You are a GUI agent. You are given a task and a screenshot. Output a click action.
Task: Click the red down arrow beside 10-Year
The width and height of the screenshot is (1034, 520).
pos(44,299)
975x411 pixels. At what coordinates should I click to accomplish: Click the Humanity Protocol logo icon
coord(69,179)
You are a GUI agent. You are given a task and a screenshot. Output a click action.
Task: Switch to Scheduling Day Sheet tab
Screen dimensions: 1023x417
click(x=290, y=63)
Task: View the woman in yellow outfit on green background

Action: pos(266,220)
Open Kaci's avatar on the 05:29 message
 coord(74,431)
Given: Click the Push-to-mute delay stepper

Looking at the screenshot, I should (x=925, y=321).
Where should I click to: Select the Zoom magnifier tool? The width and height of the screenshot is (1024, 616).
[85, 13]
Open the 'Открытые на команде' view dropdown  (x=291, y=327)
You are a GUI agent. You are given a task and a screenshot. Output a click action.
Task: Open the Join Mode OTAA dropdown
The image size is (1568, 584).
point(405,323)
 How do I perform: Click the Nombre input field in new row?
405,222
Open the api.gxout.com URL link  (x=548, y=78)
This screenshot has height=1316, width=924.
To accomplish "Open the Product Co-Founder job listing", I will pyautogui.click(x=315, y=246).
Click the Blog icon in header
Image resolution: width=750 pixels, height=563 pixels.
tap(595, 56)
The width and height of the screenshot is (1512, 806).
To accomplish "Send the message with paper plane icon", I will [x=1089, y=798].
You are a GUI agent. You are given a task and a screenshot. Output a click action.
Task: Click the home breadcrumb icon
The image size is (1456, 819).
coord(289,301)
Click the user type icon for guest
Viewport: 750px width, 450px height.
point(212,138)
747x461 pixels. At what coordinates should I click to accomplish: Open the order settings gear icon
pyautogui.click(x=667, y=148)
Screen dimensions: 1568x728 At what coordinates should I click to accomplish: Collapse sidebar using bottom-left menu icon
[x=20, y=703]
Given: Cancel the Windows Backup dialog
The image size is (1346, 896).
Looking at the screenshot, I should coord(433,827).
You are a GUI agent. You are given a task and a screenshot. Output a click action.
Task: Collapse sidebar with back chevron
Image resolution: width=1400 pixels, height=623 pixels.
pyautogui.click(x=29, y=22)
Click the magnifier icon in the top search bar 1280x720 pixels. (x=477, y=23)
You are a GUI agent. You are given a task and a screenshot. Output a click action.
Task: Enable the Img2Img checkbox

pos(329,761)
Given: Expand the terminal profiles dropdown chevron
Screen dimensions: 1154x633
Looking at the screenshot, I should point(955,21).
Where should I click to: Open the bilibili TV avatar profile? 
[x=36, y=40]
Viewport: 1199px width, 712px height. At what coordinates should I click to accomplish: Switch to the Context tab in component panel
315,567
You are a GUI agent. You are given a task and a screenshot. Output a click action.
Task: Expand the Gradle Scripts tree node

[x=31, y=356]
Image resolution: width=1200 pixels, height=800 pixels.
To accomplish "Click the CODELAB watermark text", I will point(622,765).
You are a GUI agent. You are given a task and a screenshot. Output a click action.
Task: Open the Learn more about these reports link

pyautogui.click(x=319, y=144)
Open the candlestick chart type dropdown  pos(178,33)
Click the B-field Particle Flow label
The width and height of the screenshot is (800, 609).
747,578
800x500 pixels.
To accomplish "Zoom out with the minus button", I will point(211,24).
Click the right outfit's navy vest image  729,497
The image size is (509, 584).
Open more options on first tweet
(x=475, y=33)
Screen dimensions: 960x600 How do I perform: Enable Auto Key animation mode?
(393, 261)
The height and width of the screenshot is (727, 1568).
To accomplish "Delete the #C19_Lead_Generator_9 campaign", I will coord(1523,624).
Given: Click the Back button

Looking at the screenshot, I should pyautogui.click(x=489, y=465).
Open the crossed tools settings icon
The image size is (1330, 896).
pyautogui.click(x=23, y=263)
•••
▶ The task
Lay out the material starting at the line containing "Given: Cancel the Windows Backup dialog" and ending at the line containing "[x=31, y=356]" as a two-column CSV with the headers instruction and response. Give one row per entry, with its text and its answer each in a single quoted field and line breaks replaced by spaces.

▶ Correct result
instruction,response
"Given: Cancel the Windows Backup dialog The image size is (1346, 896).","Looking at the screenshot, I should coord(433,827)."
"You are a GUI agent. You are given a task and a screenshot. Output a click action. Task: Collapse sidebar with back chevron Image resolution: width=1400 pixels, height=623 pixels.","pyautogui.click(x=29, y=22)"
"Click the magnifier icon in the top search bar 1280x720 pixels.","(x=477, y=23)"
"You are a GUI agent. You are given a task and a screenshot. Output a click action. Task: Enable the Img2Img checkbox","pos(329,761)"
"Given: Expand the terminal profiles dropdown chevron Screen dimensions: 1154x633","Looking at the screenshot, I should point(955,21)."
"Where should I click to: Open the bilibili TV avatar profile?","[x=36, y=40]"
"Viewport: 1199px width, 712px height. At what coordinates should I click to accomplish: Switch to the Context tab in component panel","315,567"
"You are a GUI agent. You are given a task and a screenshot. Output a click action. Task: Expand the Gradle Scripts tree node","[x=31, y=356]"